EXTRAIT ->
_ _ _

C’est clairement la prévalence de ce sentiment qui a conduit le groupe de réflexion Asra à émettre ses recommandations pour intensifier le climat de répression existant avant que l’agitation publique ne s’intensifie. Ces recommandations imitent de près les actions réelles prises par le Guide Suprême du régime, Ali Khamenei, qui a ordonné aux entités de la faction extrémiste, notamment le Corps des gardiens de la révolution islamique (pasdaran) et la milice civile du Basij, de prendre la tête de la riposte contre l’épidémie du Coronavirus.
Il y a peu de raisons de penser que cela permettra d’atténuer l’impact de la crise. En fait, cette leçon a été bien apprise au début de l’année civile iranienne précédente, lorsque les pasdaran ont joué un rôle clé dans la réponse aux graves inondations qui ont touché presque toutes les provinces iraniennes. Au lieu d’apporter une aide significative aux communautés touchées par les inondations, les troupes paramilitaires se sont concentrés sur la protection de leurs propres biens et la répression de la population. Cela a finalement conduit à l’organisation locale de secours en cas de catastrophe, puis à des heurts entre les participants et les pasdaran.

_ _ _

DONNÉES RECUEILLIES ->
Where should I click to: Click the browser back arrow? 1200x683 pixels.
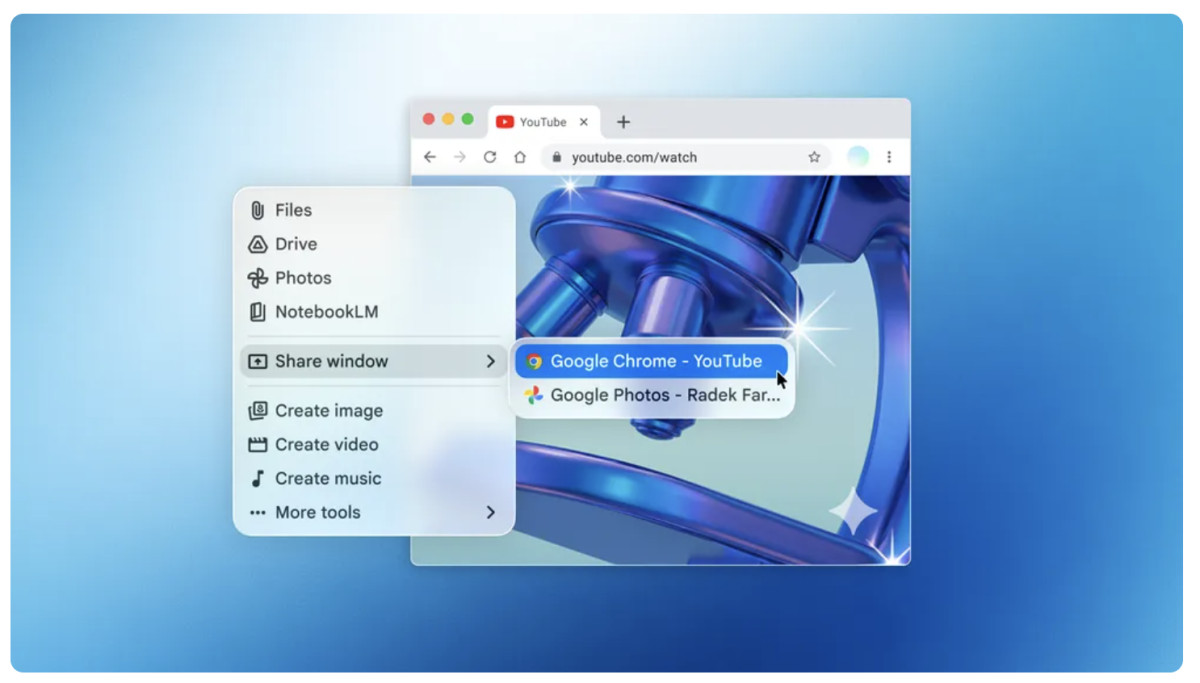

_ _ _

TÂCHES À RÉALISER ->
a) D'après l'extrait, à quelles entités Ali Khamenei a-t-il ordonné de prendre la tête de la riposte contre l'épidémie du coronavirus ?
b) Poursuivez, s'il vous plaît, l'extrait sur la riposte du régime iranien au coronavirus après sa dernière phrase.

RÉPONSES ->
a) Au Corps des gardiens de la révolution islamique (pasdaran) et à la milice civile du Basij.

b)
Entre les inondations et l’épidémie du Coronavirus, l’Iran a commencé et terminé l’année écoulée avec des exemples patents de l’incompétence du régime face à une crise publique, ainsi que de son mépris impitoyable pour le bien-être de la population. Et au milieu de ces incidents, le militantisme anti-gouvernemental a démontré à quel point la population est prête à affronter ce régime sur ces questions et d’autres.
Bien sûr, une telle confrontation est susceptible d’avoir de graves répercussions sur le peuple iranien. Au cours du soulèvement de novembre dernier, on estime que 1 500 personnes ont été abattues par les forces de sécurité et les pasdaran. Et maintenant que Khamenei exhorte les paramilitaires à consolider leur pouvoir au début de la nouvelle année, il y a lieu de s’inquiéter sérieusement sur l’impact du prochain soulèvement.
Mais la plus grande part de cette inquiétude appartient au régime lui-même. En effet, sa réponse violente au soulèvement de novembre n’est que le signe de son désespoir. Et en appelant à une répression encore plus sévère, le régime a montré qu’il comprenait l’inefficacité à long terme de cette violence. Deux mois après le soulèvement de novembre, les habitants d’au moins 17 provinces iraniennes sont retournées dans les rues pour protester contre la dissimulation par le régime de l’attentat contre un avion commercial perpétré par les pasdaran près de Téhéran.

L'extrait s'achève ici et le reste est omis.